Qualcomm Interview Question
Country: United States
Interview Type: Phone Interview
What do you mean by contiguous memory locations? Physical or Virtual ?
AFAIK, it might as well be virtual.
So I am not able to justify why they should be faster. One index of the array could be in one page and the other in another page mbs away. So why would that make it any faster or result in better cache behavior?
First, there is no requirement for random access, only iterate one by one.
In this case, continuous memory does not matter so much.
It really depends on the Link List implementation and the size.
If it is a normal size data, array will be a little faster.
But if it is a really big size, link list may be faster because it does not need allocate the big continuous memory block for data loading.

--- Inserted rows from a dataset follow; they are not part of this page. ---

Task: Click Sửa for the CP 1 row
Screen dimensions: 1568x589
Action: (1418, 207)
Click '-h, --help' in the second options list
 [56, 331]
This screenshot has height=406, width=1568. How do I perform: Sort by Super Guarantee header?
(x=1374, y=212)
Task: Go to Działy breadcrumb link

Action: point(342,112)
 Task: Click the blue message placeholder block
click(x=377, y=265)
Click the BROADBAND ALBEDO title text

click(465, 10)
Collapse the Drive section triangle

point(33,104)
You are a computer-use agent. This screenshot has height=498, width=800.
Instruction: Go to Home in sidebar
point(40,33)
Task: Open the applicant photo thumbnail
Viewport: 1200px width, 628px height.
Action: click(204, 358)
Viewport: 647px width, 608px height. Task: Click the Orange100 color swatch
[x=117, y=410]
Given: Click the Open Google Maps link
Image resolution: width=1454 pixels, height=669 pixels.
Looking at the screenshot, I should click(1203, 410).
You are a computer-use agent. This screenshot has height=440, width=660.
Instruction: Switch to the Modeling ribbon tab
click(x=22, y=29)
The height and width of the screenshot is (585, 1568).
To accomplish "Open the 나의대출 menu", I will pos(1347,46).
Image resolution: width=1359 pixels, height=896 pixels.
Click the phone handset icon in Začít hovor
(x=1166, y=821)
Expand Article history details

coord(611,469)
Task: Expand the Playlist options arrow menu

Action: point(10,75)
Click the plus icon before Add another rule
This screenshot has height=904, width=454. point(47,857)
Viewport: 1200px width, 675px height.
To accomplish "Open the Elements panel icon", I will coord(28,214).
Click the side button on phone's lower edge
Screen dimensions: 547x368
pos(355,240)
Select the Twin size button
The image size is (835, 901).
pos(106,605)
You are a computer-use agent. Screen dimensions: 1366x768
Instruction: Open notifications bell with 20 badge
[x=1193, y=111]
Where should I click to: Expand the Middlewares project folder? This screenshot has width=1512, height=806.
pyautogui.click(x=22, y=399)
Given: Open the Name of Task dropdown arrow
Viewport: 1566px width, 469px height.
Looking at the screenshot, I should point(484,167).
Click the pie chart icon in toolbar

Arrays are continous memory blocks hence indexing and searching is faster than linked list
linked lists are nodes pointing to other nodes so to find the 200th node in a linked list of 10,000 nodes you would have to traverse 200 nodes
it is easier to faster to add a node anywhere in the linked list and push the right half of the nodes by 1 place since it involves just changing the prev nodes pointer and pointing the new node to next node hence it is of constant time O(1)
same goes for deleting
Though the question suggests that we just need to iterate in a for loop and print it, saying that it would almost be the same in either case and that the difference would be at the assembly level like prem has suggested would probably be correct. But pointing out that if we are allowed only a Singly Linked list and we are to iterate from the last element to the first then Array would be faster, would fetch additional points from the interviewer I suppose.
Well we all know that Array Access is faster of course .. The main reason is as follows
As it is just to iterate the loop , many may get confused as we need loop in both case but the main question here is..
Struct Node *ptr=node -> next;
and
array[counter+1].
Now if you beak this into assembly language, it is sure that array would hv lesser Instruction to execute than LL (people may try writing the assembly to verify).
Now as we knw the each instruction may take 1 / 2 / 3 CPU cycles to execute .. then you can verify why Array access always results faster than LL
Plz correct me if i am wrong.
in array, it is done by Increamenting the pointer by a fixed known amount.
whereas in case of ll first it will have to access the amount to be increased by accessing the
->next value.
so, in case of array accessing time is saved. So it would be faster.
in an array since u know the index in the continuous memory block, u can directly access the element in O(1)
I wonder not to see a basic difference discussed...
array is on stack & Link list is on heap. Access to stack memory is predictable and faster... while with link list it is not...
I hold reservation about the answer. Value of an array can be accessed by offset, too. See the discussion here. h-t-t-p://stackoverflow.com/questions/5445131/why-are-linked-lists-faster-than-arrays
In an array, the values are stored contiguously, and therefore there should be fewer memory ops and fewer cache misses as well. Generally this is likely to trump the cost of a pointer addition. Besides, in the linked list, even things like list = list->next can involve an arithmetic calculation for the address (internally it becomes something like list = contents of memory ( list + offset of field named "next").
I didn't thought of cache misses. That looks like more prominent reason for arrays to be faster.
Array Elements are stored in contiguous memory locations. Hence they will be faster to retrieve.